Jak uniknąć cheaterów w Warzone oraz pominąć matchmaking, bazowany na umiejętnościach? Metoda jest dość prosta, ale niestety nieco męcząca
Warzone spoko gierką jest. Niestety, jak to w każdej grze sieciowej, a w szczególności darmowej, są w niej oszuści. Do tego Warzone ma zaimplementowany system matchmakingu, który dopasowuje graczy na podstawie ich wyników. Oficjalnie Acti się do tego nie przyznało (wprost), ale wiele wskazuje, że taki system faktycznie istnieje. O ile mierzenie się z graczami o podobnych umiejętnościach to coś dobrego, to powoduje ono kilka problemów – szczególnie z jakością połączenia z serwerem. W skrócie – system najpierw sprawdza, jak dobry jesteś i wrzuci Cię do serwera, który może być daleko i lagować. Tak w ogromnym skrócie.
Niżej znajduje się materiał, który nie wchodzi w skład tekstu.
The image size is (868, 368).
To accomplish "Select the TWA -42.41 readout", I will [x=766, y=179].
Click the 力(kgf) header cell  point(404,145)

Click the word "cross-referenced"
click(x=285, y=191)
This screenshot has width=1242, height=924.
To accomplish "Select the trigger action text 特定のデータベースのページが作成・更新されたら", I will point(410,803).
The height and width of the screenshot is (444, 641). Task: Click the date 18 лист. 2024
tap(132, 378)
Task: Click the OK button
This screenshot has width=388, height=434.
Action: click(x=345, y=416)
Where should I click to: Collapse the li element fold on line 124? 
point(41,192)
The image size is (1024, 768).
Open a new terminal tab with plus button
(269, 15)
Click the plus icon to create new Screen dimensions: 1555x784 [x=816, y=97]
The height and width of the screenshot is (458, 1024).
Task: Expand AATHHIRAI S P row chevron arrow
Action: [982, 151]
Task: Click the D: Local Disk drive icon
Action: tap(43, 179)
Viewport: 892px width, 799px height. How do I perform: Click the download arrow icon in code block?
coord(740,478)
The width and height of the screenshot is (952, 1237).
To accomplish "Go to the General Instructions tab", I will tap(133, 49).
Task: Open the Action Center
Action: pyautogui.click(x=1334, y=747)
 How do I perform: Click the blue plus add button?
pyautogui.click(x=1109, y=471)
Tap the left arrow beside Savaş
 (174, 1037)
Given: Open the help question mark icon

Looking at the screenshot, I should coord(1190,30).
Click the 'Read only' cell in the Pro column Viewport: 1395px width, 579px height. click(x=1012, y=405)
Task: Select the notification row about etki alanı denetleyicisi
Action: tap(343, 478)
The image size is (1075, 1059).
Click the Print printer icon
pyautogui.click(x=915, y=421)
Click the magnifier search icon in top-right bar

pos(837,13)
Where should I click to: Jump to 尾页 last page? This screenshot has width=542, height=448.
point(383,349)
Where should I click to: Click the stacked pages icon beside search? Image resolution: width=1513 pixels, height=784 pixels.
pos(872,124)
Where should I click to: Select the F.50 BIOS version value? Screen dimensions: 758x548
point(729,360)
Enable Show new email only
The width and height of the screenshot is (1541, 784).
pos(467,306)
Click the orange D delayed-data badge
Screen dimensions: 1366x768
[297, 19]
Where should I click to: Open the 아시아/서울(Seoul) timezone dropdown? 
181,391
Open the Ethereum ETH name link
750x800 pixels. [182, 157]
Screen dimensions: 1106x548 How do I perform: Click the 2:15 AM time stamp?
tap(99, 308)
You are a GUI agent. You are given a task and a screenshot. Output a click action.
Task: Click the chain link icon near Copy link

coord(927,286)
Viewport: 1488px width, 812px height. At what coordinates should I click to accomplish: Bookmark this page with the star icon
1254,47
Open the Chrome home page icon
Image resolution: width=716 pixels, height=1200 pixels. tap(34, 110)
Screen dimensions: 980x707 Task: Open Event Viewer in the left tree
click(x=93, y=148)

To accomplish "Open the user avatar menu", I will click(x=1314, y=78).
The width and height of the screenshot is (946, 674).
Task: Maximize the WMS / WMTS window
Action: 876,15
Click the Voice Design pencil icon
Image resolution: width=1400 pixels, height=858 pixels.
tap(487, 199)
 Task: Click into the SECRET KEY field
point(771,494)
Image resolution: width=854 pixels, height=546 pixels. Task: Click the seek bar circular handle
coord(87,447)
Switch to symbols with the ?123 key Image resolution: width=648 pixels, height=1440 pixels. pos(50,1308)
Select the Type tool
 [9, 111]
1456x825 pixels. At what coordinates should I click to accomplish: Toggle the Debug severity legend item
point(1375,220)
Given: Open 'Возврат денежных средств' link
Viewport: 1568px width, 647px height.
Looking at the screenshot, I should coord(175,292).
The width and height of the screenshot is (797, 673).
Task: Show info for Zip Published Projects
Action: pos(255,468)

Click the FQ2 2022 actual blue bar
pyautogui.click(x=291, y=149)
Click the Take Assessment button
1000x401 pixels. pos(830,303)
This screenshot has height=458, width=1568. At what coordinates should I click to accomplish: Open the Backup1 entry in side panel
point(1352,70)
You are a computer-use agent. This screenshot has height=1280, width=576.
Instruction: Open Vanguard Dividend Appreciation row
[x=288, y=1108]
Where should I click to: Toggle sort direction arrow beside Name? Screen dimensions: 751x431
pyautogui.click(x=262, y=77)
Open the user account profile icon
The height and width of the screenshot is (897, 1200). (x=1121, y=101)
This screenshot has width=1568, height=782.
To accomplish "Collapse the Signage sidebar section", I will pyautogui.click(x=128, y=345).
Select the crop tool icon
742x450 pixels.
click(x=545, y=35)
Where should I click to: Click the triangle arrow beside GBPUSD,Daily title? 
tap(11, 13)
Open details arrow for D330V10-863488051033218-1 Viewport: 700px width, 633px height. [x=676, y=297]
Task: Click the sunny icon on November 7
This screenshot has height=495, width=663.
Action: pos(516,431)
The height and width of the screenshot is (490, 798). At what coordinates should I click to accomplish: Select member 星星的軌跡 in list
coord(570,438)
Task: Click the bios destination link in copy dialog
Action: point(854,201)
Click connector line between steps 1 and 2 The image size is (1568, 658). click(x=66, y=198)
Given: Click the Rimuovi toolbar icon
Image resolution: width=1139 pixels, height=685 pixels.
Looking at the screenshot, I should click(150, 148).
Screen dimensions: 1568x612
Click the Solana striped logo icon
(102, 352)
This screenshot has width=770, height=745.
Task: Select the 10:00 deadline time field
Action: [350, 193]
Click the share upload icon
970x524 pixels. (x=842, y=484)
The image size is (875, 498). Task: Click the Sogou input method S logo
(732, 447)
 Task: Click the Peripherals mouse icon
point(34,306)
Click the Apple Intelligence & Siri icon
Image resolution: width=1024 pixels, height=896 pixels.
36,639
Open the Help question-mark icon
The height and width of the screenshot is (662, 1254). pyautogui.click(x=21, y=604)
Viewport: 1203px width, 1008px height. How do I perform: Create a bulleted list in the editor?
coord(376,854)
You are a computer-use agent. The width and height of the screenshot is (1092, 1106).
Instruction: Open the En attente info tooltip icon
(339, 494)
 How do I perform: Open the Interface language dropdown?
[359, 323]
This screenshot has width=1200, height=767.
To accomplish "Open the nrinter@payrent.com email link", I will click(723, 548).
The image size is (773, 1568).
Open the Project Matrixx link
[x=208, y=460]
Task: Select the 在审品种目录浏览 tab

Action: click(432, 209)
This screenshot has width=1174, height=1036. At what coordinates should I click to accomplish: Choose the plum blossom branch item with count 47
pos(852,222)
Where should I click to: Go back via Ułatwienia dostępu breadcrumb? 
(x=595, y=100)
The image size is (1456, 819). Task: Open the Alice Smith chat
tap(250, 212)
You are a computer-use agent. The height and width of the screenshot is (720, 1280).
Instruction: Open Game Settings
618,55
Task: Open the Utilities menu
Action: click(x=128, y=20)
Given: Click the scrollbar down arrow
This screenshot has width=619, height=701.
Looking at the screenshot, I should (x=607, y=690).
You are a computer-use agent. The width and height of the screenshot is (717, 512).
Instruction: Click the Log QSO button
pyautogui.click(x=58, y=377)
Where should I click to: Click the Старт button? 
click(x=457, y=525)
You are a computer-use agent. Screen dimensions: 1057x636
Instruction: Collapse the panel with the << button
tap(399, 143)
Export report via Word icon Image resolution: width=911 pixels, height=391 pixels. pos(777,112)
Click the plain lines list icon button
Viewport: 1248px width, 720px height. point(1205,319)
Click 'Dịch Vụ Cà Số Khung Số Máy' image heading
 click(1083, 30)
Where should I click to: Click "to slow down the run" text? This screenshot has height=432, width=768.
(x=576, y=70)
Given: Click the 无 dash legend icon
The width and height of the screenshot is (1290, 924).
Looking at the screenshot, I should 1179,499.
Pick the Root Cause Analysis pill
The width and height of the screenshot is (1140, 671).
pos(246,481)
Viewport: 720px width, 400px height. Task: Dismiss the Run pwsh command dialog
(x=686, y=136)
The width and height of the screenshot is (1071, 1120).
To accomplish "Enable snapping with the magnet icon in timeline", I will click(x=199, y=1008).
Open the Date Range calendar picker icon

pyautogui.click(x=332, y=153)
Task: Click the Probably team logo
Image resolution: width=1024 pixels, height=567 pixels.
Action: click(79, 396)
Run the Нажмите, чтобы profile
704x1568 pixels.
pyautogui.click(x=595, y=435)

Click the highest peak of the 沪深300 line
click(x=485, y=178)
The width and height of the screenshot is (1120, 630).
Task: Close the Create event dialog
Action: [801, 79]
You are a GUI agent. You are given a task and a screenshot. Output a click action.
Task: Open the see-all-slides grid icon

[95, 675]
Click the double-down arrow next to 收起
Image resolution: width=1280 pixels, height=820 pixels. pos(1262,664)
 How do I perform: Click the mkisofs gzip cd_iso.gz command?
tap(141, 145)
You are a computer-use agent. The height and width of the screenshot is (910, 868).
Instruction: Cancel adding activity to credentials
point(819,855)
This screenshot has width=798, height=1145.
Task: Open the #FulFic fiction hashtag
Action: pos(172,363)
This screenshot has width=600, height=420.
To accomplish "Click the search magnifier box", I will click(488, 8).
Do rzeczy – jeżeli masz niezły kill count i gra uzna, że masz niezły skill, wrzuci Cię do tych „lepszych”. Problem, że cheaterzy też wpadają do tych lepszych kolejek i granie na high-tierach robi się męczące. Jeden z bardziej popularnych YouTuberów, jackfrag, opisał jak problem (przynajmniej częściowo) obejść. Otóż wystarczy założyć nowe konto Activision. Z pomocą przychodzi tu właśnie system matchmakingu, który przez pierwsze kilka meczy wrzuca do kolejki „niskotierowej”. Jako że oszuści mają ogromny k/d ratio, to w takich kolejkach ich zbyt wielu nie ma. Niestety – rozwiązanie pomaga jedynie na pierwszych 6-7 meczy.
Ostrożnie z tym!
Sam jackfrag przetestował rozwiązanie i o dziwo działa. Zakupił on nawet drugą kopię Modern Warfare, wyfarmił sobie skille a i tak Warzone wrzucił go do lajtowej kolejki. Radzimy jednak uważać. Gdy Activision oraz Infinity Ward zobaczą, że osoby zakładają nowe konta, mogą uznać to za Smurfing, co w wielu grach jest niedozwolone i grozi banem. Szczególnie, jeżeli z jednego IP nagle zrobi się kilkanaście kont.